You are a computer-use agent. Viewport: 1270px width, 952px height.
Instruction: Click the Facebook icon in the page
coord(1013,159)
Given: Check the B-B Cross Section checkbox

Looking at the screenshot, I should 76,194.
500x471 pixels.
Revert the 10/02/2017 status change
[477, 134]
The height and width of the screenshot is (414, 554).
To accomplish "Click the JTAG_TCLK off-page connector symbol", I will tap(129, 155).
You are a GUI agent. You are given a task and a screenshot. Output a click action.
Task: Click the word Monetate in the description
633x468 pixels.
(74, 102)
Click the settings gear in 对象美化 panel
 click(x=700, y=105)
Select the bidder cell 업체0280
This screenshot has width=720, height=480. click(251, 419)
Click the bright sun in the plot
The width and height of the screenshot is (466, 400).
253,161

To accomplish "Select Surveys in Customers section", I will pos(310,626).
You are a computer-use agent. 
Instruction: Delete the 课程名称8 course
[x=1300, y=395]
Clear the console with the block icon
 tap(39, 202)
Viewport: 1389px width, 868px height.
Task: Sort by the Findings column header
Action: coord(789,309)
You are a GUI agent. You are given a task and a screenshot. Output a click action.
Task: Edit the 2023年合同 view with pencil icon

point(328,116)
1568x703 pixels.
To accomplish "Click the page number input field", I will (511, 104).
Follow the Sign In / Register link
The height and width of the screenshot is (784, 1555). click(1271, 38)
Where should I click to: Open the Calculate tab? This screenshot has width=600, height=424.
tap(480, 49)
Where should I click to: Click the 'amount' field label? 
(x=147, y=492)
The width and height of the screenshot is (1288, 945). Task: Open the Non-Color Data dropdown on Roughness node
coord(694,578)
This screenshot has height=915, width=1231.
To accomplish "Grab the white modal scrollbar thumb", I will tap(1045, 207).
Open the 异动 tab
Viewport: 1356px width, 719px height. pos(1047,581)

- **Given problem**
Quote the entries above word for word, from the line containing "Click the bright sun in the plot" through the line containing "(x=147, y=492)", inclusive.

- **Final result**
Click the bright sun in the plot
The width and height of the screenshot is (466, 400).
253,161

To accomplish "Select Surveys in Customers section", I will pos(310,626).
You are a computer-use agent. 
Instruction: Delete the 课程名称8 course
[x=1300, y=395]
Clear the console with the block icon
 tap(39, 202)
Viewport: 1389px width, 868px height.
Task: Sort by the Findings column header
Action: coord(789,309)
You are a GUI agent. You are given a task and a screenshot. Output a click action.
Task: Edit the 2023年合同 view with pencil icon

point(328,116)
1568x703 pixels.
To accomplish "Click the page number input field", I will (511, 104).
Follow the Sign In / Register link
The height and width of the screenshot is (784, 1555). click(1271, 38)
Where should I click to: Open the Calculate tab? This screenshot has width=600, height=424.
tap(480, 49)
Where should I click to: Click the 'amount' field label? 
(x=147, y=492)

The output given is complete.